Si notaras en días posteriores que vuelve el dolor fuerte, la hinchazón o que el pus no cesa, contacta de inmediato con tu odontólogo.

¿Cómo prevenir las apariciones de abscesos dentales?

  • Higiene oral rigurosa: cepíllate los dientes al menos dos veces al día con un cepillo de cerdas suaves y pasta dentífrica con flúor. Usa hilo dental o cepillos interdentales diariamente para limpiar bien entre los dientes y la línea de la encía, donde se acumula la placa. Un buen cepillado elimina las bacterias antes de que causen caries o infecciones.
  • Visitas periódicas al dentista: acude a tus revisiones odontológicas, idealmente cada 6 meses.
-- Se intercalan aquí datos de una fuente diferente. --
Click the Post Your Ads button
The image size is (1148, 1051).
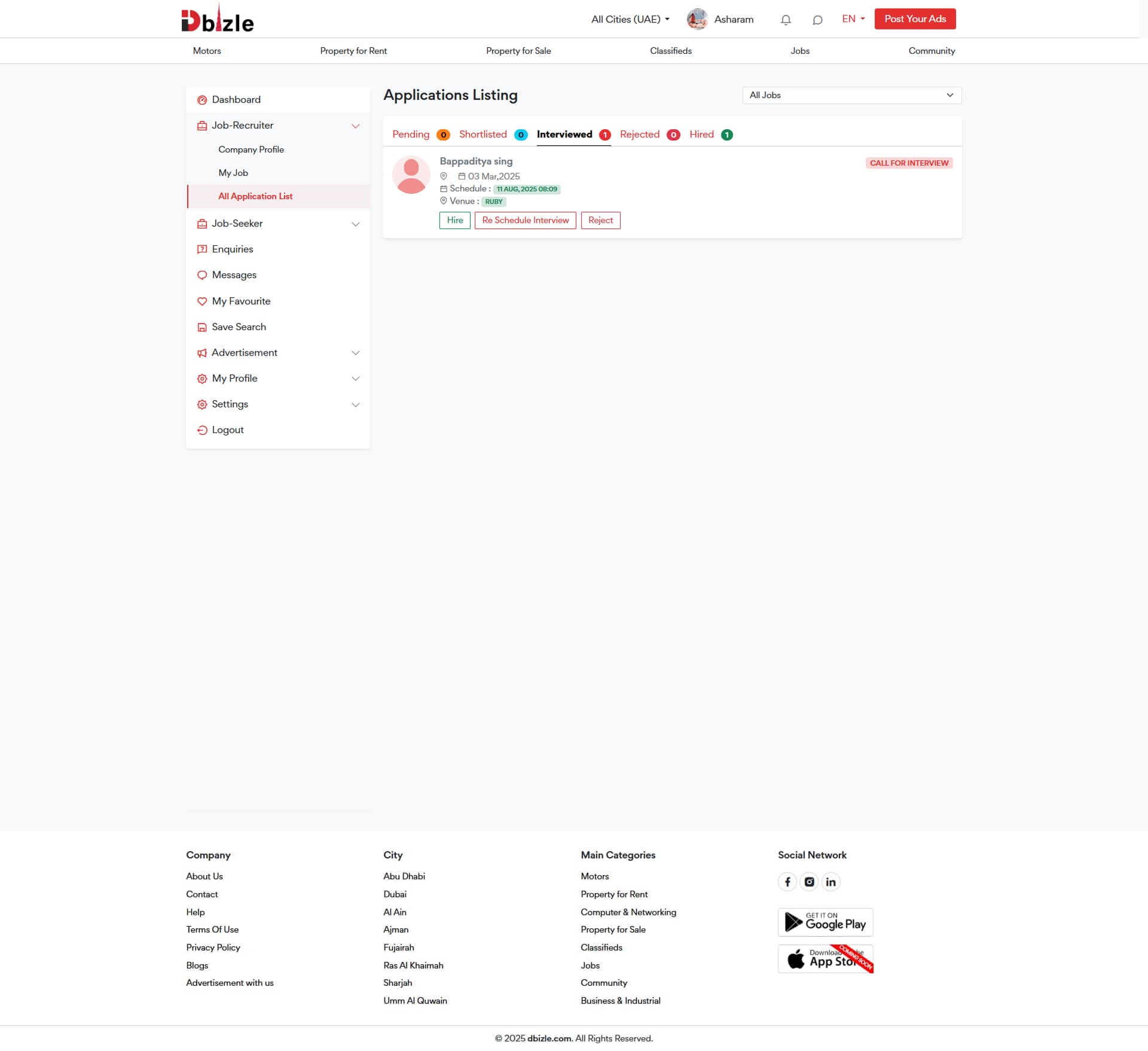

En ellas podemos detectar a tiempo una caries incipiente (antes de que llegue a absceso) o una gingivitis antes de que sea periodontitis. Además, te realizaremos limpiezas profesionales para eliminar el sarro que no sale con el cepillado normal. Estas limpiezas previenen las enfermedades de encías.
  • Tratar a tiempo las caries y problemas gingivales: si notas un pequeño picor o molestia en un diente, o sangrado de encías frecuente, no lo dejes estar. Las caries pequeñas se arreglan con empastes simples; si esperas a que duela mucho, quizás ya esté infectado el nervio. Igual con las encías: si tienes gingivitis, un tratamiento a tiempo evita que evolucione a periodontitis.
  • Alimentación y hábitos saludables: reduce el consumo de azúcares y harinas refinadas, sobre todo entre comidas, ya que alimentan a las bacterias que causan caries. Llevar una dieta equilibrada, rica en frutas, verduras, proteínas y calcio, fortalece dientes y encías. Mantente bien hidratado. No fumes (el tabaco es enemigo número uno de las encías sanas) y limita el alcohol.
  • Protección contra traumatismos: si practicas deportes de contacto, utiliza protector bucal para evitar golpes que puedan lesionar dientes y encías.

Siguiendo estos consejos, disminuyes muchísimo las probabilidades de volver a experimentar un absceso dental.

Referencias

  • Cansiz, Erol et al.: Treatment of Oral Fistulas, en: A Textbook of Advanced Oral and Maxillofacial Surgery Volume 3.
  • Chouk, Chourouk et al.: Fístula cutánea oral. StatPearls Publishing.
  • Imai, PH et al.: Comparison of interdental brush to dental floss for reduction of clinical parameters of periodontal disease: a systematic review, en: Database of Abstracts of Reviews of Effects.
  • Parvini, Puria et al.: Surgical options in oroantral fistula management: a narrative review, en: International Journal of Implant Dentistry.